Figure 10.11 Photograph of a rider who was buried in a slide on Two Ocean Mountain near Togwotee Pass on December 2.
Figure 10.12 Photograph of the crown and the starting area of a very large slab avalanche that was intentionally triggered by a skier in the Chicken Scratch area of Mt. Glory on December 2.
Figure 10.13 Radial plot of start zone aspects and elevations for reported avalanches in the backcountry and at local ski resorts that occurred during this week. In these diagrams the smaller circle events represent Class I size slides, middle circle events are Class 2 size slides and larger circles are Class 3 size slides. Green circle events have crown depths that are less than a foot deep. Yellow circle events have crown depths that range from 12 to 44 inches and the red circles have crowns that are greater than a meter deep.

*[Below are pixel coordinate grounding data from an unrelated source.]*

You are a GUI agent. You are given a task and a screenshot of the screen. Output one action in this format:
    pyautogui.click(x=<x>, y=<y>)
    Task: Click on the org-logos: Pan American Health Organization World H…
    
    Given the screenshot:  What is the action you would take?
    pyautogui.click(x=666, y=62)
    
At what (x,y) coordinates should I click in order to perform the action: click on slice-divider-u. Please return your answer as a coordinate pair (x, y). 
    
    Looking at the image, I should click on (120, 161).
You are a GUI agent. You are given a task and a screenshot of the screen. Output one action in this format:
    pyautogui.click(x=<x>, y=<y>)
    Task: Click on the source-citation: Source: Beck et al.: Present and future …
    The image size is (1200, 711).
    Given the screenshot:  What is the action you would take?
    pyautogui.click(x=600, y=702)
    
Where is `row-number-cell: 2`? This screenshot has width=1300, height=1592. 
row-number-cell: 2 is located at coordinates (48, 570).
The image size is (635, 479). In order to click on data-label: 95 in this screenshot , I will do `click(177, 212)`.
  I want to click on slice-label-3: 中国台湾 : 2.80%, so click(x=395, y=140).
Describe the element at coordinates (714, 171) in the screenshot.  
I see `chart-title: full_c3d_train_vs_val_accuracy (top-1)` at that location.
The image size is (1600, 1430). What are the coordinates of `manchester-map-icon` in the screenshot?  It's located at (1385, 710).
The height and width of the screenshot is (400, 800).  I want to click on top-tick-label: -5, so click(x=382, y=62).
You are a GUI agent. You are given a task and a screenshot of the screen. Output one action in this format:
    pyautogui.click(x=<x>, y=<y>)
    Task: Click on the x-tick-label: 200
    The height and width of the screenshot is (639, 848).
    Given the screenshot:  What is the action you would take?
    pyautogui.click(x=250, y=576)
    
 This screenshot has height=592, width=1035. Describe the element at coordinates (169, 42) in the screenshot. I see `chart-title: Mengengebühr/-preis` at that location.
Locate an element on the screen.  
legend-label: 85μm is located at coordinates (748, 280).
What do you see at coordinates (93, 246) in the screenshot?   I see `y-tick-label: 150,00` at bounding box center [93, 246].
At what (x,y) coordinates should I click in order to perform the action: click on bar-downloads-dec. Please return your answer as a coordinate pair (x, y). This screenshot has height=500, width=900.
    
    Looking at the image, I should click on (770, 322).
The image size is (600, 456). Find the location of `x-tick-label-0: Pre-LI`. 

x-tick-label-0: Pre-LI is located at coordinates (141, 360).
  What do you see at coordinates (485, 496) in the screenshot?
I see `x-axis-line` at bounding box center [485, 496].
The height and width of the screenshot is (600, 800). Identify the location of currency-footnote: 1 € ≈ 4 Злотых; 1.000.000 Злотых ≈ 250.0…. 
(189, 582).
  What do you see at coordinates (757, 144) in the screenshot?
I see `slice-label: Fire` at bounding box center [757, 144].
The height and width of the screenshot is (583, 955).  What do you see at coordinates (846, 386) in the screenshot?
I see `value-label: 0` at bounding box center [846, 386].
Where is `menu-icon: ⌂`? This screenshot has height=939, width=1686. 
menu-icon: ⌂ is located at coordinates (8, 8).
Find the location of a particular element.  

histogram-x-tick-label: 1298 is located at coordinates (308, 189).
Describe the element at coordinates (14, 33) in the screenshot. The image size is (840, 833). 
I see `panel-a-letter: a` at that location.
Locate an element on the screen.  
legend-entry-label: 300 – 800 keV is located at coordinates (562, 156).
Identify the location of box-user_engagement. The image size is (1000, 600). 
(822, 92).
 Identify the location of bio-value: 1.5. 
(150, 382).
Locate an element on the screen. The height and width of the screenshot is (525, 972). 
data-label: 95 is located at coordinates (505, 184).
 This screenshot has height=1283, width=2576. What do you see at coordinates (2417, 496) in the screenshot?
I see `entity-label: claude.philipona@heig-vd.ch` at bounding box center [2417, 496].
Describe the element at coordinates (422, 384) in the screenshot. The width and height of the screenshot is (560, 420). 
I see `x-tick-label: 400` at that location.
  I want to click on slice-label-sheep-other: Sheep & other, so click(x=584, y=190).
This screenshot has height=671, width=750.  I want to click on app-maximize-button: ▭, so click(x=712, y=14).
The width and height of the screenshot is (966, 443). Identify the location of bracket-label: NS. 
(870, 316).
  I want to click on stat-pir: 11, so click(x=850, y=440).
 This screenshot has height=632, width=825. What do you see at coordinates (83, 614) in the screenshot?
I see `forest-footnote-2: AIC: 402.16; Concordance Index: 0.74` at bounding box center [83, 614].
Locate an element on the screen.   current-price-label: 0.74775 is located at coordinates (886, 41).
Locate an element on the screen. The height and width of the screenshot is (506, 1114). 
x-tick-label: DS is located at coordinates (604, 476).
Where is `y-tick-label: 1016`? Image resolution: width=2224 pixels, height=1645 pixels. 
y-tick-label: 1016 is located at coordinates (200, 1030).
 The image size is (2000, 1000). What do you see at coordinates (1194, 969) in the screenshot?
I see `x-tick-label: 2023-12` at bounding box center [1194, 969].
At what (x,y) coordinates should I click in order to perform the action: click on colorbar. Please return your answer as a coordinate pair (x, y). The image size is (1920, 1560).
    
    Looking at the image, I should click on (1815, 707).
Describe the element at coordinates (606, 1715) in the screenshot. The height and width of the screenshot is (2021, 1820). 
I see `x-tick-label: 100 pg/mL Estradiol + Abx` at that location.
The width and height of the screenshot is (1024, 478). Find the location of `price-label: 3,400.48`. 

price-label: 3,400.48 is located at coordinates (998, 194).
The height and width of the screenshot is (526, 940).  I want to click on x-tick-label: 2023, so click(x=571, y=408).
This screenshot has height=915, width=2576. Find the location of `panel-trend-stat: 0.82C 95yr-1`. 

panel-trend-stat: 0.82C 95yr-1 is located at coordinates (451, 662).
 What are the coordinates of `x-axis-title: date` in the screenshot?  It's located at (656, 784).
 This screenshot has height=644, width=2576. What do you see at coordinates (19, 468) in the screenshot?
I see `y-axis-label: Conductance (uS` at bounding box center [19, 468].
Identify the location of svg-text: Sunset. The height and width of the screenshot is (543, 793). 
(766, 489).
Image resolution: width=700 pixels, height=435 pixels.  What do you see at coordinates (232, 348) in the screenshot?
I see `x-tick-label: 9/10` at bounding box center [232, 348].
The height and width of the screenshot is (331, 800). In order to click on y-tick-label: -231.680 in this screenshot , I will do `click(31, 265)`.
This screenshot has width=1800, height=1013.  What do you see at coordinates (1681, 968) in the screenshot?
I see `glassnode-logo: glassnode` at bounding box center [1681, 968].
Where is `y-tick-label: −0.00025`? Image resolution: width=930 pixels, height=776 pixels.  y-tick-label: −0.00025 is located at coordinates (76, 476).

Many avalanche events are not observed and therefor are not plotted on these diagrams.
Figure 10.14 Locations of avalanche events that occurred in the area south of Teton Pass that includes, Thanksgiving Bowl, Avalanche Bowl and Christmas Tree Bowl. The orange color marker is in the starting zone of the avalanche that caught and partially buried a snowboarder on November 30. The black polygon delineates the extend of that event.
Figure 10.15 Radial plot of start zone aspects and elevations of avalanche events that were observed this week in the backcountry near Teton Pass.
Figure 10.16 Locations of avalanche events that occurred in the Togwotee Pass area during this week.
Figure 10.17 Radial plot of avalanche start zone aspects and elevations of avalanche events that were observed this week in the backcountry near Togwotee Pass.
Figure 10.18 Photograph of a slab avalanche that was triggered by a solo skier who was digging a snow pit in Steve Baugh Bowl outside of the boundary of the Grand Targhee Resort on December 5. That slide occurred late in the afternoon on a slope that had been previously skied.
Snow depths at 9,000 feet at the end of this week were 2 to 4 feet. The snow below an elevation of 8,000 feet is generally 1 to 2 feet deep. Warm temperatures in the latter portion of this week impacted the snow at the lower elevations.
Figure 10.19 Modeled snow depth provided by the National Weather Service on December 5.
Figure 10.20 Map that displays the moisture content of the snowpack at Snotel sites in the Western United States on December 5 compared to the 30-year average. Most of those sites in Western Wyoming are close to average.